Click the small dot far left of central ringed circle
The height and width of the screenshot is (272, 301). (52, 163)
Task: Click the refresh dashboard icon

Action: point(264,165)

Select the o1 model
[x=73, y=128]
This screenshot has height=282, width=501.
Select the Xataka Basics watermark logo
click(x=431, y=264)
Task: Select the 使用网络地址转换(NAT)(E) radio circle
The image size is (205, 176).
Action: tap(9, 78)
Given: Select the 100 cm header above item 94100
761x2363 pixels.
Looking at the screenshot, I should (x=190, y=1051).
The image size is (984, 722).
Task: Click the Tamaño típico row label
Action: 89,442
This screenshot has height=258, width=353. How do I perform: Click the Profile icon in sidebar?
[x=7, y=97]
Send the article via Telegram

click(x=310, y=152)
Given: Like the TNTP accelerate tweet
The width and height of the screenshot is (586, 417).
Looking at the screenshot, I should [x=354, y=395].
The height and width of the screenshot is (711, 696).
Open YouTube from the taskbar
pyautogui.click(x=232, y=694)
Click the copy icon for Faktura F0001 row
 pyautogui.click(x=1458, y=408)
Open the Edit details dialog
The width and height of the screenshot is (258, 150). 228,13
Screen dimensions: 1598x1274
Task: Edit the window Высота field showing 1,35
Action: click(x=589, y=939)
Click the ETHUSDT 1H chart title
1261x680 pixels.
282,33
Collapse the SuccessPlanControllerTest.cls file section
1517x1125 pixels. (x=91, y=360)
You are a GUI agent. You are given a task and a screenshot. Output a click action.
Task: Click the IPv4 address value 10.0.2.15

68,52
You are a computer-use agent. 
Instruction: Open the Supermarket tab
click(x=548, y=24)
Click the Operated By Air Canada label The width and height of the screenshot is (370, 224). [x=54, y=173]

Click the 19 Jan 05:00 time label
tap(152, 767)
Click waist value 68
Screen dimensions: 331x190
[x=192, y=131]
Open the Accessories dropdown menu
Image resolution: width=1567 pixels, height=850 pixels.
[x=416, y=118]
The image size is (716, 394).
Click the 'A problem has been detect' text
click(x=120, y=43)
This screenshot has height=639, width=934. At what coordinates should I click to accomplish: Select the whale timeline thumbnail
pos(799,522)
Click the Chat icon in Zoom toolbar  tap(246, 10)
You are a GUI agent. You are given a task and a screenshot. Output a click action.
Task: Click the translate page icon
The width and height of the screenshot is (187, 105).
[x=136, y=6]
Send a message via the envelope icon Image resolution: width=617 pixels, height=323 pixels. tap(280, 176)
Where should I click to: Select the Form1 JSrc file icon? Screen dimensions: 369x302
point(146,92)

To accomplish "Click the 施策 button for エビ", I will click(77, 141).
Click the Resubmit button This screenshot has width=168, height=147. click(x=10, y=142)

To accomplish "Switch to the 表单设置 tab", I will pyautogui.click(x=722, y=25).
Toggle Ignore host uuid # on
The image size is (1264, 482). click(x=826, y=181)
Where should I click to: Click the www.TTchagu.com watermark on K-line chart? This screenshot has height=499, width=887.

::::::

WHAT THE TASK ASKS
A faithful retyping of every entry above is the task.

RESPONSE
Click the small dot far left of central ringed circle
The height and width of the screenshot is (272, 301). (52, 163)
Task: Click the refresh dashboard icon

Action: point(264,165)

Select the o1 model
[x=73, y=128]
This screenshot has height=282, width=501.
Select the Xataka Basics watermark logo
click(x=431, y=264)
Task: Select the 使用网络地址转换(NAT)(E) radio circle
The image size is (205, 176).
Action: tap(9, 78)
Given: Select the 100 cm header above item 94100
761x2363 pixels.
Looking at the screenshot, I should (x=190, y=1051).
The image size is (984, 722).
Task: Click the Tamaño típico row label
Action: 89,442
This screenshot has height=258, width=353. How do I perform: Click the Profile icon in sidebar?
[x=7, y=97]
Send the article via Telegram

click(x=310, y=152)
Given: Like the TNTP accelerate tweet
The width and height of the screenshot is (586, 417).
Looking at the screenshot, I should [x=354, y=395].
The height and width of the screenshot is (711, 696).
Open YouTube from the taskbar
pyautogui.click(x=232, y=694)
Click the copy icon for Faktura F0001 row
 pyautogui.click(x=1458, y=408)
Open the Edit details dialog
The width and height of the screenshot is (258, 150). 228,13
Screen dimensions: 1598x1274
Task: Edit the window Высота field showing 1,35
Action: click(x=589, y=939)
Click the ETHUSDT 1H chart title
1261x680 pixels.
282,33
Collapse the SuccessPlanControllerTest.cls file section
1517x1125 pixels. (x=91, y=360)
You are a GUI agent. You are given a task and a screenshot. Output a click action.
Task: Click the IPv4 address value 10.0.2.15

68,52
You are a computer-use agent. 
Instruction: Open the Supermarket tab
click(x=548, y=24)
Click the Operated By Air Canada label The width and height of the screenshot is (370, 224). [x=54, y=173]

Click the 19 Jan 05:00 time label
tap(152, 767)
Click waist value 68
Screen dimensions: 331x190
[x=192, y=131]
Open the Accessories dropdown menu
Image resolution: width=1567 pixels, height=850 pixels.
[x=416, y=118]
The image size is (716, 394).
Click the 'A problem has been detect' text
click(x=120, y=43)
This screenshot has height=639, width=934. At what coordinates should I click to accomplish: Select the whale timeline thumbnail
pos(799,522)
Click the Chat icon in Zoom toolbar  tap(246, 10)
You are a GUI agent. You are given a task and a screenshot. Output a click action.
Task: Click the translate page icon
The width and height of the screenshot is (187, 105).
[x=136, y=6]
Send a message via the envelope icon Image resolution: width=617 pixels, height=323 pixels. tap(280, 176)
Where should I click to: Select the Form1 JSrc file icon? Screen dimensions: 369x302
point(146,92)

To accomplish "Click the 施策 button for エビ", I will click(77, 141).
Click the Resubmit button This screenshot has width=168, height=147. click(x=10, y=142)

To accomplish "Switch to the 表单设置 tab", I will pyautogui.click(x=722, y=25).
Toggle Ignore host uuid # on
The image size is (1264, 482). click(x=826, y=181)
Where should I click to: Click the www.TTchagu.com watermark on K-line chart? This screenshot has height=499, width=887.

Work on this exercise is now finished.